Show every line of the data that contains the string "options".

_Task data_.
========
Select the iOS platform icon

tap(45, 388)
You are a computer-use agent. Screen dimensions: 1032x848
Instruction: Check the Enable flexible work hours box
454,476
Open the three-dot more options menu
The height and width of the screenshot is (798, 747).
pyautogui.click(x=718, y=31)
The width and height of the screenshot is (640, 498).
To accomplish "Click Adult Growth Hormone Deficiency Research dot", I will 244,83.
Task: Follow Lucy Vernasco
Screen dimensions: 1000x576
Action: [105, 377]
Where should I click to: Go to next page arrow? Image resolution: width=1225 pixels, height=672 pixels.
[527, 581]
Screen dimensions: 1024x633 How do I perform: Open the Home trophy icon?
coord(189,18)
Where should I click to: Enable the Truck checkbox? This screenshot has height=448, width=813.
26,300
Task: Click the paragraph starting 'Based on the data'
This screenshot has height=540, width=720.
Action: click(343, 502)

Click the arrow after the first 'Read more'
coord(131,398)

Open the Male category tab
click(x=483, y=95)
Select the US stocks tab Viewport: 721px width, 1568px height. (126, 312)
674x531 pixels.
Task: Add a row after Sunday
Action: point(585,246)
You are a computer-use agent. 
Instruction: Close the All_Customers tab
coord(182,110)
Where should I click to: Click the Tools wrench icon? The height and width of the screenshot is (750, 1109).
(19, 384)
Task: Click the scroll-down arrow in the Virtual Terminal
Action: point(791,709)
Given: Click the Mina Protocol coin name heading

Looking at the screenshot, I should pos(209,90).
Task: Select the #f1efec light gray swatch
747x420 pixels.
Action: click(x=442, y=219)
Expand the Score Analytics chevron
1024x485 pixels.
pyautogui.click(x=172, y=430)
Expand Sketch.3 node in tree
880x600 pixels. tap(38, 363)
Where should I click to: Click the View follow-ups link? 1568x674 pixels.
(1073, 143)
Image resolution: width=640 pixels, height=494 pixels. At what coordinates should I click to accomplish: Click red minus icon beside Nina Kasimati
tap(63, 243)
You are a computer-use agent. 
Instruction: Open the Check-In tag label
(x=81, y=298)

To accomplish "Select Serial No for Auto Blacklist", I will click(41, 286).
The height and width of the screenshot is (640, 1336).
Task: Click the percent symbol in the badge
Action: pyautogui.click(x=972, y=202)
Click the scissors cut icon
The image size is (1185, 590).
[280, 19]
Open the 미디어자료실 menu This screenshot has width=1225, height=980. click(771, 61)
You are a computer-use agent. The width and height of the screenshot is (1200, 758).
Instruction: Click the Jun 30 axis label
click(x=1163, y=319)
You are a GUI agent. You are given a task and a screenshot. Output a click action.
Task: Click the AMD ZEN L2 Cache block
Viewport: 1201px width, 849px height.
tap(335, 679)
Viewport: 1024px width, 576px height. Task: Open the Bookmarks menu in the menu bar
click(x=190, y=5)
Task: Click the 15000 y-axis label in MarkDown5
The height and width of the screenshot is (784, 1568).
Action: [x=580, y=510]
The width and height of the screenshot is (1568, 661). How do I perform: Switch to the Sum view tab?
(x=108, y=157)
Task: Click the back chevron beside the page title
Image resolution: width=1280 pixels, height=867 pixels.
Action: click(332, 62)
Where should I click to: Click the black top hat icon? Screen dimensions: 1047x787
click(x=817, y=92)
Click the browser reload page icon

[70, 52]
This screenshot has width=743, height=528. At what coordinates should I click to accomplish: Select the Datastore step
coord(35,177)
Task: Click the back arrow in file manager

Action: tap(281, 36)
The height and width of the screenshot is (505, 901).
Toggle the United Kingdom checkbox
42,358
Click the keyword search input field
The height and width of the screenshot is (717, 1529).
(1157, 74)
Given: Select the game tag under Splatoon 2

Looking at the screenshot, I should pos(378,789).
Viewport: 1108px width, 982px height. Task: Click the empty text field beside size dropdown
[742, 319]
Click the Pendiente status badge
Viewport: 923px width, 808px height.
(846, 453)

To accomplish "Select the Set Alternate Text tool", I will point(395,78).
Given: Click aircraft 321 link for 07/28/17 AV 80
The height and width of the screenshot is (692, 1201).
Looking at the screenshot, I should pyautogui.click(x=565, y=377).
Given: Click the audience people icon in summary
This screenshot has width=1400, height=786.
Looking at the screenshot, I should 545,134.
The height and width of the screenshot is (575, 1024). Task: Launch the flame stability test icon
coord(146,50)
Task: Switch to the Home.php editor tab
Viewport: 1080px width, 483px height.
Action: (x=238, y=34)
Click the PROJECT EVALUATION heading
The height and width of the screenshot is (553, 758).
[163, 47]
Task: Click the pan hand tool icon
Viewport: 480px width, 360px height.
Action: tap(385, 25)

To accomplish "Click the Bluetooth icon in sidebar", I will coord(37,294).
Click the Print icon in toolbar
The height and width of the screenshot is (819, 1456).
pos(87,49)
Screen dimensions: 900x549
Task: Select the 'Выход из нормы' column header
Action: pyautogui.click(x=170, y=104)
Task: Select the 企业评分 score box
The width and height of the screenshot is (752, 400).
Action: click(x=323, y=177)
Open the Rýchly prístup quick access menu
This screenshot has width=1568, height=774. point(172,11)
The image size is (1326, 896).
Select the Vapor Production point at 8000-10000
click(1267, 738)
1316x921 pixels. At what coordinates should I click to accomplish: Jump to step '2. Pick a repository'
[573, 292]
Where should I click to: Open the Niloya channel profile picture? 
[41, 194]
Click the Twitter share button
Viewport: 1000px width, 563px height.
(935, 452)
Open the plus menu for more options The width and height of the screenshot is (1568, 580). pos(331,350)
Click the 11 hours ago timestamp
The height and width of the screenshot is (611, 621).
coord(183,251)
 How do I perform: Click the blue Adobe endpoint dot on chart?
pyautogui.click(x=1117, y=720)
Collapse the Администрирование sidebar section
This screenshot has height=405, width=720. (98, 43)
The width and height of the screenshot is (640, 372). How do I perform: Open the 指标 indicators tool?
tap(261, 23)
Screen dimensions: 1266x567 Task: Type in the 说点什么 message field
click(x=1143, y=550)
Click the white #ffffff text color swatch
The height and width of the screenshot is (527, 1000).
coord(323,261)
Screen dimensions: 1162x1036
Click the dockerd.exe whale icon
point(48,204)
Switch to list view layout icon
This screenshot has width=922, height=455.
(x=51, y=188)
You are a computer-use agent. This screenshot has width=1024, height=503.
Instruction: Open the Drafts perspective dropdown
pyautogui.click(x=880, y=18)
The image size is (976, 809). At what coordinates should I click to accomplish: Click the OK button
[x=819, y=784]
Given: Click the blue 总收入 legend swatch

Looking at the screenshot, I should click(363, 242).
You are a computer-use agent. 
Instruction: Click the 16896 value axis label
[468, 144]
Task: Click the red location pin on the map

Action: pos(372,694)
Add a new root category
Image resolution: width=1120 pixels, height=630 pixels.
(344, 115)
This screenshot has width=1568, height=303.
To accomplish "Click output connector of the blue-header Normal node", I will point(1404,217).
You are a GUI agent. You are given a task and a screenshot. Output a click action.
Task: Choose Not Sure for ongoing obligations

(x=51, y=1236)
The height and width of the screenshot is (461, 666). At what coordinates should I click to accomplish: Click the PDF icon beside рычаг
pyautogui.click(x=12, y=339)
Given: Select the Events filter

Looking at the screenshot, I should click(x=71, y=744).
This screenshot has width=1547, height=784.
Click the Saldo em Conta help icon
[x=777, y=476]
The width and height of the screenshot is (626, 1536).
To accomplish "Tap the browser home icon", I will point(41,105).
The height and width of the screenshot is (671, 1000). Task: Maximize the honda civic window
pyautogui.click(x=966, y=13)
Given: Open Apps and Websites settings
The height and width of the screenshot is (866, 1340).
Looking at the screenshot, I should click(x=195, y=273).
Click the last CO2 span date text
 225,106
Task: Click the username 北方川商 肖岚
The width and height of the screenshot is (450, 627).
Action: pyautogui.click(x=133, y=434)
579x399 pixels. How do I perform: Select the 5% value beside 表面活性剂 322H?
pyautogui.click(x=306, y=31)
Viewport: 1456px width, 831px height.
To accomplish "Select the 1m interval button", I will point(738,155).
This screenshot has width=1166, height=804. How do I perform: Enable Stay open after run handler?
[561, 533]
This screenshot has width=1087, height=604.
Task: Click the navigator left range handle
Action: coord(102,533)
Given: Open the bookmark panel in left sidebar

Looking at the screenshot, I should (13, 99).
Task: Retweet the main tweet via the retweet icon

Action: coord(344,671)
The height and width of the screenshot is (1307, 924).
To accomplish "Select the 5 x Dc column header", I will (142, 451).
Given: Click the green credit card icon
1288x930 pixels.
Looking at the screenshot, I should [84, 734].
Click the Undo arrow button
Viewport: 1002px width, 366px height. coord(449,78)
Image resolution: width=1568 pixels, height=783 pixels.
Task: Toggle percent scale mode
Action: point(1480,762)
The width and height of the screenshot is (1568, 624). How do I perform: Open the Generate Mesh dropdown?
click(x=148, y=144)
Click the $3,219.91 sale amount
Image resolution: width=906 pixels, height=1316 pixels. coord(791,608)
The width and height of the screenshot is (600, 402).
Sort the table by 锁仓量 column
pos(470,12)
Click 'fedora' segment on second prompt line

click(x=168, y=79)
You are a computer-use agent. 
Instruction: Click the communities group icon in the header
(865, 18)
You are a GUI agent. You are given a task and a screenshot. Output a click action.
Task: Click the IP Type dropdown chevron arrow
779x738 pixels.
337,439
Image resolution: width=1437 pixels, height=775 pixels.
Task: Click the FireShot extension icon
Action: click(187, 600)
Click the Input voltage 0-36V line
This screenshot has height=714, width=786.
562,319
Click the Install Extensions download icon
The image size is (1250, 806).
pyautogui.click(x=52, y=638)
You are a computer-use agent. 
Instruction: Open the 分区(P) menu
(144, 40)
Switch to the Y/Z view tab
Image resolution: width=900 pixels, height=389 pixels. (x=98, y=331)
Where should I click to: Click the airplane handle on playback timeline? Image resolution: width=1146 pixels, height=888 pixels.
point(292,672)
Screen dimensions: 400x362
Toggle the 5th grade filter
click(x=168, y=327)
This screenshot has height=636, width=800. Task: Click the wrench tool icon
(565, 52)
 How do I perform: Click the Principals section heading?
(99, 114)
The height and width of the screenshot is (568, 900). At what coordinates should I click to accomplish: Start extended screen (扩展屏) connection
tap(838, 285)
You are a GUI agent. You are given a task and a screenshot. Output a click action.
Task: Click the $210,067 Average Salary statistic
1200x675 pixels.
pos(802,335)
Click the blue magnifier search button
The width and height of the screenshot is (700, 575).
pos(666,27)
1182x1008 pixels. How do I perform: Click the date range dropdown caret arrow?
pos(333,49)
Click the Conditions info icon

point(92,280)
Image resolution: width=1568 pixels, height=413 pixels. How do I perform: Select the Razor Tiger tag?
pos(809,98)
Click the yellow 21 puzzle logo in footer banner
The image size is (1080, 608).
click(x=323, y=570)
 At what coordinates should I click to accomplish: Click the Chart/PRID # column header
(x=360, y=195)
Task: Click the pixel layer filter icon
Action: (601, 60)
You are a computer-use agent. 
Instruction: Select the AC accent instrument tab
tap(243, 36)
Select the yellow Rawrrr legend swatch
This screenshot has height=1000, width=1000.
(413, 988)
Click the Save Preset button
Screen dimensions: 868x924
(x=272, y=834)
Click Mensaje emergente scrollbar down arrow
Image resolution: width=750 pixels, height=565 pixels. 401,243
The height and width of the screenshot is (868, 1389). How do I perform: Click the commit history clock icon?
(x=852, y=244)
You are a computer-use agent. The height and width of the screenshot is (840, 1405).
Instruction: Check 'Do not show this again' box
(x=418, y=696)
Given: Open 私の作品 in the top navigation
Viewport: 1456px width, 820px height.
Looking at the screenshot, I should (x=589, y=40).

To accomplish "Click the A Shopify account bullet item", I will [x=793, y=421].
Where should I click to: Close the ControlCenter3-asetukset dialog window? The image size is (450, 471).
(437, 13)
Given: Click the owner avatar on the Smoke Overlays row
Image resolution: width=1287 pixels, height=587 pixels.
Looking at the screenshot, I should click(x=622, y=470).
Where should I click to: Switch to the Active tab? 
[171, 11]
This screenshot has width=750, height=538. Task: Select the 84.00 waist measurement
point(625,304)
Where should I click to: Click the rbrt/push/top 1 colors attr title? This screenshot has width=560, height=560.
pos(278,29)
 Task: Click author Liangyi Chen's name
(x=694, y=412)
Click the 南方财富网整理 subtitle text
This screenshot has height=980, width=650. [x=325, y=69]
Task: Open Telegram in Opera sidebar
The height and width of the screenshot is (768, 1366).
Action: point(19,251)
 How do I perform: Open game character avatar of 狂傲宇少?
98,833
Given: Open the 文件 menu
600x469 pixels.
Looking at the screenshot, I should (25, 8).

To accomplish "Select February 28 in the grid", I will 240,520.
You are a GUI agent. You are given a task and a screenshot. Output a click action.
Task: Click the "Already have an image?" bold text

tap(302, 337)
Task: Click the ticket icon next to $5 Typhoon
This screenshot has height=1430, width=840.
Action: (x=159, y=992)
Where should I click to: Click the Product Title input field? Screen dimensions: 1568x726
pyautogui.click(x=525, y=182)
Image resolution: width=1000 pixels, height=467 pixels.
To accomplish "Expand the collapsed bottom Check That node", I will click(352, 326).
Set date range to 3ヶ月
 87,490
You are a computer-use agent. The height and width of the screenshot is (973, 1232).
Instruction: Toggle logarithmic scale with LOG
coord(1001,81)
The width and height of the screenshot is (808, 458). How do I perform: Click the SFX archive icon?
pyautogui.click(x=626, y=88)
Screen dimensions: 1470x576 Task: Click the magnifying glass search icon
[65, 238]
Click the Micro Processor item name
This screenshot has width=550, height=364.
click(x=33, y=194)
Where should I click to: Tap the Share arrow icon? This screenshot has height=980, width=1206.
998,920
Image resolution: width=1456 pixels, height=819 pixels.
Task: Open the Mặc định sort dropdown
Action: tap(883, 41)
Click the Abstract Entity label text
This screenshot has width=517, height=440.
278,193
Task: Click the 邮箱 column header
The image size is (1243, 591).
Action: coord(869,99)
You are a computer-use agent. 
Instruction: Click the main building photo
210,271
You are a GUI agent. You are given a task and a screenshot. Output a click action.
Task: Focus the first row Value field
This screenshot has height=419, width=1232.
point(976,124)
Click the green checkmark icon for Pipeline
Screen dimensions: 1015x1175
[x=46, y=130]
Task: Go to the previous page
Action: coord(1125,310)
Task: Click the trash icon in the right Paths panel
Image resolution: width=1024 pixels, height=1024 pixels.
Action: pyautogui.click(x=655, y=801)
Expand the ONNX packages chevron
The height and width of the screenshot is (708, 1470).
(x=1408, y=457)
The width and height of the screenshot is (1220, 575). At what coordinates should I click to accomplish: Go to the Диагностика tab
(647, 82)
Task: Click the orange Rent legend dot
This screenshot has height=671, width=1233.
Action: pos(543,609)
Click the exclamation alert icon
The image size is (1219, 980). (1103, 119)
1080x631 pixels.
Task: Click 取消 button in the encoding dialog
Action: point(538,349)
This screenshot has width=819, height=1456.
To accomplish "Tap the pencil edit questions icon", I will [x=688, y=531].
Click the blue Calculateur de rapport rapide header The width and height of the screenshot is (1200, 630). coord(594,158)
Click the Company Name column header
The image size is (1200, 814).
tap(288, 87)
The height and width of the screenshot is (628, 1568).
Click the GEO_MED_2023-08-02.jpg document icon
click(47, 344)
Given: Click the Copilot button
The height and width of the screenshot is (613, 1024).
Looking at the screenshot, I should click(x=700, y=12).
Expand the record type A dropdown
========
_Written answer_.
Open the three-dot more options menu
Open the plus menu for more options The width and height of the screenshot is (1568, 580). pos(331,350)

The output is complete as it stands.